→ What you should do: An exact copy of all entries is the expected answer.

[Pixel coordinate grounding data]
──────
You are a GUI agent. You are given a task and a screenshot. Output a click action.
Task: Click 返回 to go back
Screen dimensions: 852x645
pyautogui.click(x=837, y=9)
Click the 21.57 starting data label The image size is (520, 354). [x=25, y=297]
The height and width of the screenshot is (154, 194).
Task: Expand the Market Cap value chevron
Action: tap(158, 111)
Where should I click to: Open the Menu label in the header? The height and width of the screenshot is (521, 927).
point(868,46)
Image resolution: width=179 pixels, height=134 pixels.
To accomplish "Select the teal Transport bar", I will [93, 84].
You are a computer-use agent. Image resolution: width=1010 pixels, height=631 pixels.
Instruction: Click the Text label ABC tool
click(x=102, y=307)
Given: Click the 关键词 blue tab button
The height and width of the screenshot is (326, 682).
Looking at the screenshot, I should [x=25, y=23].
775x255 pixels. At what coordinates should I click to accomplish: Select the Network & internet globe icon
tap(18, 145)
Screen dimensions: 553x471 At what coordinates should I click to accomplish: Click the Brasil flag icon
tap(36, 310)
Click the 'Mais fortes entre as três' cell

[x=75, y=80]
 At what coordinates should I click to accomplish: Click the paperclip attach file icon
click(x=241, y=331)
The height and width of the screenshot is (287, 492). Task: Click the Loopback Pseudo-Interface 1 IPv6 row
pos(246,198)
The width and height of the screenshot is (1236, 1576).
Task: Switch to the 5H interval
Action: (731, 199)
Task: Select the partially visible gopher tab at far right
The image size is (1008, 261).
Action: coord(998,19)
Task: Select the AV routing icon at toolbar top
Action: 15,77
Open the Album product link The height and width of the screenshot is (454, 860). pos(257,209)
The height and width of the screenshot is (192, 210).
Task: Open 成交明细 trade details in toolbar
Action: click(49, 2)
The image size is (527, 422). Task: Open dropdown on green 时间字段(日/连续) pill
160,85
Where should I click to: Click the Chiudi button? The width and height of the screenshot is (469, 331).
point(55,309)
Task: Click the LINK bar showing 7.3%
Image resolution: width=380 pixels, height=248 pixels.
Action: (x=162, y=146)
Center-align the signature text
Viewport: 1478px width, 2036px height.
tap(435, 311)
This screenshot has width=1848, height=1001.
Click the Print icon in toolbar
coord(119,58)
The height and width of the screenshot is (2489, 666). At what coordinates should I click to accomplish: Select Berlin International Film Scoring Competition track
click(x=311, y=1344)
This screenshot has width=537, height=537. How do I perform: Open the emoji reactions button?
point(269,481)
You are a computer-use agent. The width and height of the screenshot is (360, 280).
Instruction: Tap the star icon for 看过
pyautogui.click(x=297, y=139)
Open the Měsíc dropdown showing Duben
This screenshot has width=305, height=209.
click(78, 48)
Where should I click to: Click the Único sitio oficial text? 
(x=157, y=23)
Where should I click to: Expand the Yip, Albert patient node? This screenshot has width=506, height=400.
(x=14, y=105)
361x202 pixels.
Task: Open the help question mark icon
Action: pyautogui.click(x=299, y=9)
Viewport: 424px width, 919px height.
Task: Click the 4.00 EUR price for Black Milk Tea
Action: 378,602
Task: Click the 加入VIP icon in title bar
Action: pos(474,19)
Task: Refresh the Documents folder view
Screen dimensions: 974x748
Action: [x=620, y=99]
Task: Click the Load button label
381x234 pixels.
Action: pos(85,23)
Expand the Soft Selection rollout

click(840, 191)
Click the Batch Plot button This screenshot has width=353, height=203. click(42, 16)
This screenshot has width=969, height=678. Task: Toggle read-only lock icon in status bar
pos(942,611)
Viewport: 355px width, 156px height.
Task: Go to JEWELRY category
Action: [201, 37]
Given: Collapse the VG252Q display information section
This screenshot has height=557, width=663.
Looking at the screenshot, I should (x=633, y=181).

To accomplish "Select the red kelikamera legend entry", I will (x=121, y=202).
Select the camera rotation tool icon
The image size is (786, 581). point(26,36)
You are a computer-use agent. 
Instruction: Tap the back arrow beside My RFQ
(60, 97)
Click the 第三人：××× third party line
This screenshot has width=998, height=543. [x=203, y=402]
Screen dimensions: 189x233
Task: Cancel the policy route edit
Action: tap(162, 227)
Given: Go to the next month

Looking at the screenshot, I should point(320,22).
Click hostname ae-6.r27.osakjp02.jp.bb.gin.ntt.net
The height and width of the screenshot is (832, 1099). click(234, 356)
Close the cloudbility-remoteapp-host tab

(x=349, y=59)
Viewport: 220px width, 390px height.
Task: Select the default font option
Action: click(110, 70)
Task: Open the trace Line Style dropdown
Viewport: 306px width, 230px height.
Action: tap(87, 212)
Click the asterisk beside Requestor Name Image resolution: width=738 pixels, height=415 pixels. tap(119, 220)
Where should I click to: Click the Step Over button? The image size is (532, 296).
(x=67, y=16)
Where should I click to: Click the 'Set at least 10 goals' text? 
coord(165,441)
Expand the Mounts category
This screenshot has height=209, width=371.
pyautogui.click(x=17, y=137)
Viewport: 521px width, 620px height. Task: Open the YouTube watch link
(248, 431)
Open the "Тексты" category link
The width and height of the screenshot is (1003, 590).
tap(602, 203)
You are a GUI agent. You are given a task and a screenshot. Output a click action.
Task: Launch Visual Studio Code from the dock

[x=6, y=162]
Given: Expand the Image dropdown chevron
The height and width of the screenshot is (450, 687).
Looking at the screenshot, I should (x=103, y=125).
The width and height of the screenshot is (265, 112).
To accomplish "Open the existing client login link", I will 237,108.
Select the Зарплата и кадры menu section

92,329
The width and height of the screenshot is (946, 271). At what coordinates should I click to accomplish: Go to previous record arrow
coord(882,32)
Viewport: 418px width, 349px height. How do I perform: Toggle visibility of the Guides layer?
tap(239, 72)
──────
→ Solved problem:
You are a GUI agent. You are given a task and a screenshot. Output a click action.
Task: Click 返回 to go back
Screen dimensions: 852x645
pyautogui.click(x=837, y=9)
Click the 21.57 starting data label The image size is (520, 354). [x=25, y=297]
The height and width of the screenshot is (154, 194).
Task: Expand the Market Cap value chevron
Action: tap(158, 111)
Where should I click to: Open the Menu label in the header? The height and width of the screenshot is (521, 927).
point(868,46)
Image resolution: width=179 pixels, height=134 pixels.
To accomplish "Select the teal Transport bar", I will [93, 84].
You are a computer-use agent. Image resolution: width=1010 pixels, height=631 pixels.
Instruction: Click the Text label ABC tool
click(x=102, y=307)
Given: Click the 关键词 blue tab button
The height and width of the screenshot is (326, 682).
Looking at the screenshot, I should [x=25, y=23].
775x255 pixels. At what coordinates should I click to accomplish: Select the Network & internet globe icon
tap(18, 145)
Screen dimensions: 553x471 At what coordinates should I click to accomplish: Click the Brasil flag icon
tap(36, 310)
Click the 'Mais fortes entre as três' cell

[x=75, y=80]
 At what coordinates should I click to accomplish: Click the paperclip attach file icon
click(x=241, y=331)
The height and width of the screenshot is (287, 492). Task: Click the Loopback Pseudo-Interface 1 IPv6 row
pos(246,198)
The width and height of the screenshot is (1236, 1576).
Task: Switch to the 5H interval
Action: (731, 199)
Task: Select the partially visible gopher tab at far right
The image size is (1008, 261).
Action: coord(998,19)
Task: Select the AV routing icon at toolbar top
Action: 15,77
Open the Album product link The height and width of the screenshot is (454, 860). pos(257,209)
The height and width of the screenshot is (192, 210).
Task: Open 成交明细 trade details in toolbar
Action: click(49, 2)
The image size is (527, 422). Task: Open dropdown on green 时间字段(日/连续) pill
160,85
Where should I click to: Click the Chiudi button? The width and height of the screenshot is (469, 331).
point(55,309)
Task: Click the LINK bar showing 7.3%
Image resolution: width=380 pixels, height=248 pixels.
Action: (x=162, y=146)
Center-align the signature text
Viewport: 1478px width, 2036px height.
tap(435, 311)
This screenshot has width=1848, height=1001.
Click the Print icon in toolbar
coord(119,58)
The height and width of the screenshot is (2489, 666). At what coordinates should I click to accomplish: Select Berlin International Film Scoring Competition track
click(x=311, y=1344)
This screenshot has width=537, height=537. How do I perform: Open the emoji reactions button?
point(269,481)
You are a computer-use agent. The width and height of the screenshot is (360, 280).
Instruction: Tap the star icon for 看过
pyautogui.click(x=297, y=139)
Open the Měsíc dropdown showing Duben
This screenshot has width=305, height=209.
click(78, 48)
Where should I click to: Click the Único sitio oficial text? 
(x=157, y=23)
Where should I click to: Expand the Yip, Albert patient node? This screenshot has width=506, height=400.
(x=14, y=105)
361x202 pixels.
Task: Open the help question mark icon
Action: pyautogui.click(x=299, y=9)
Viewport: 424px width, 919px height.
Task: Click the 4.00 EUR price for Black Milk Tea
Action: 378,602
Task: Click the 加入VIP icon in title bar
Action: pos(474,19)
Task: Refresh the Documents folder view
Screen dimensions: 974x748
Action: [x=620, y=99]
Task: Click the Load button label
381x234 pixels.
Action: pos(85,23)
Expand the Soft Selection rollout

click(840, 191)
Click the Batch Plot button This screenshot has width=353, height=203. click(42, 16)
This screenshot has width=969, height=678. Task: Toggle read-only lock icon in status bar
pos(942,611)
Viewport: 355px width, 156px height.
Task: Go to JEWELRY category
Action: [201, 37]
Given: Collapse the VG252Q display information section
This screenshot has height=557, width=663.
Looking at the screenshot, I should (x=633, y=181).

To accomplish "Select the red kelikamera legend entry", I will (x=121, y=202).
Select the camera rotation tool icon
The image size is (786, 581). point(26,36)
You are a computer-use agent. 
Instruction: Tap the back arrow beside My RFQ
(60, 97)
Click the 第三人：××× third party line
This screenshot has width=998, height=543. [x=203, y=402]
Screen dimensions: 189x233
Task: Cancel the policy route edit
Action: tap(162, 227)
Given: Go to the next month

Looking at the screenshot, I should point(320,22).
Click hostname ae-6.r27.osakjp02.jp.bb.gin.ntt.net
The height and width of the screenshot is (832, 1099). click(234, 356)
Close the cloudbility-remoteapp-host tab

(x=349, y=59)
Viewport: 220px width, 390px height.
Task: Select the default font option
Action: click(110, 70)
Task: Open the trace Line Style dropdown
Viewport: 306px width, 230px height.
Action: tap(87, 212)
Click the asterisk beside Requestor Name Image resolution: width=738 pixels, height=415 pixels. tap(119, 220)
Where should I click to: Click the Step Over button? The image size is (532, 296).
(x=67, y=16)
Where should I click to: Click the 'Set at least 10 goals' text? 
coord(165,441)
Expand the Mounts category
This screenshot has height=209, width=371.
pyautogui.click(x=17, y=137)
Viewport: 521px width, 620px height. Task: Open the YouTube watch link
(248, 431)
Open the "Тексты" category link
The width and height of the screenshot is (1003, 590).
tap(602, 203)
You are a GUI agent. You are given a task and a screenshot. Output a click action.
Task: Launch Visual Studio Code from the dock

[x=6, y=162]
Given: Expand the Image dropdown chevron
The height and width of the screenshot is (450, 687).
Looking at the screenshot, I should (x=103, y=125).
The width and height of the screenshot is (265, 112).
To accomplish "Open the existing client login link", I will 237,108.
Select the Зарплата и кадры menu section

92,329
The width and height of the screenshot is (946, 271). At what coordinates should I click to accomplish: Go to previous record arrow
coord(882,32)
Viewport: 418px width, 349px height. How do I perform: Toggle visibility of the Guides layer?
tap(239, 72)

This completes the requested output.